**YOUR TASK**
Return the entries below precisely, omitting nothing.

**Saved entries**
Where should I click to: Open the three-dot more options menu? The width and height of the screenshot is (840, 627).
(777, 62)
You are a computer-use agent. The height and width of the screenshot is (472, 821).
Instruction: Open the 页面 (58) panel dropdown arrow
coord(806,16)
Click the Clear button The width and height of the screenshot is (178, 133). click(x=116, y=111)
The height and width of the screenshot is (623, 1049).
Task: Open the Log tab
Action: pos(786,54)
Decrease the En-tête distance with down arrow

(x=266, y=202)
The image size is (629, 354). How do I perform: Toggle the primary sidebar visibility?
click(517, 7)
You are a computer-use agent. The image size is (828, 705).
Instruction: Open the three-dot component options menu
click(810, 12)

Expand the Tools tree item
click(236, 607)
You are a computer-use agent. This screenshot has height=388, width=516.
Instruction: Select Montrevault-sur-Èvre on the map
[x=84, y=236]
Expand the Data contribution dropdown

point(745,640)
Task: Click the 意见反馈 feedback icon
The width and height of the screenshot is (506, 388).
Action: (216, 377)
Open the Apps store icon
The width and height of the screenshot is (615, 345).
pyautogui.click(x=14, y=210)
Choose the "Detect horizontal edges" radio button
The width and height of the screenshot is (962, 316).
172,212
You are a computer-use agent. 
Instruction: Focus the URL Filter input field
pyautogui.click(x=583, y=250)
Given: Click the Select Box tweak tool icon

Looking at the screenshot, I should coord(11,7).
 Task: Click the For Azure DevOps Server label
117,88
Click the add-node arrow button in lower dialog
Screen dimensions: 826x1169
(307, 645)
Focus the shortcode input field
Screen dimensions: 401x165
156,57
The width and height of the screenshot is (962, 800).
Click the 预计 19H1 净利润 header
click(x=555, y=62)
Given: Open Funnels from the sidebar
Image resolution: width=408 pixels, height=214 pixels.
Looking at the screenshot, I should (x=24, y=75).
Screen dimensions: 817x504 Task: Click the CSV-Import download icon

**RESPONSE FOR THIS EXERCISE**
Where should I click to: Open the three-dot more options menu? The width and height of the screenshot is (840, 627).
(777, 62)
You are a computer-use agent. The height and width of the screenshot is (472, 821).
Instruction: Open the 页面 (58) panel dropdown arrow
coord(806,16)
Click the Clear button The width and height of the screenshot is (178, 133). click(x=116, y=111)
The height and width of the screenshot is (623, 1049).
Task: Open the Log tab
Action: pos(786,54)
Decrease the En-tête distance with down arrow

(x=266, y=202)
The image size is (629, 354). How do I perform: Toggle the primary sidebar visibility?
click(517, 7)
You are a computer-use agent. The image size is (828, 705).
Instruction: Open the three-dot component options menu
click(810, 12)

Expand the Tools tree item
click(236, 607)
You are a computer-use agent. This screenshot has height=388, width=516.
Instruction: Select Montrevault-sur-Èvre on the map
[x=84, y=236]
Expand the Data contribution dropdown

point(745,640)
Task: Click the 意见反馈 feedback icon
The width and height of the screenshot is (506, 388).
Action: (216, 377)
Open the Apps store icon
The width and height of the screenshot is (615, 345).
pyautogui.click(x=14, y=210)
Choose the "Detect horizontal edges" radio button
The width and height of the screenshot is (962, 316).
172,212
You are a computer-use agent. 
Instruction: Focus the URL Filter input field
pyautogui.click(x=583, y=250)
Given: Click the Select Box tweak tool icon

Looking at the screenshot, I should coord(11,7).
 Task: Click the For Azure DevOps Server label
117,88
Click the add-node arrow button in lower dialog
Screen dimensions: 826x1169
(307, 645)
Focus the shortcode input field
Screen dimensions: 401x165
156,57
The width and height of the screenshot is (962, 800).
Click the 预计 19H1 净利润 header
click(x=555, y=62)
Given: Open Funnels from the sidebar
Image resolution: width=408 pixels, height=214 pixels.
Looking at the screenshot, I should (x=24, y=75).
Screen dimensions: 817x504 Task: Click the CSV-Import download icon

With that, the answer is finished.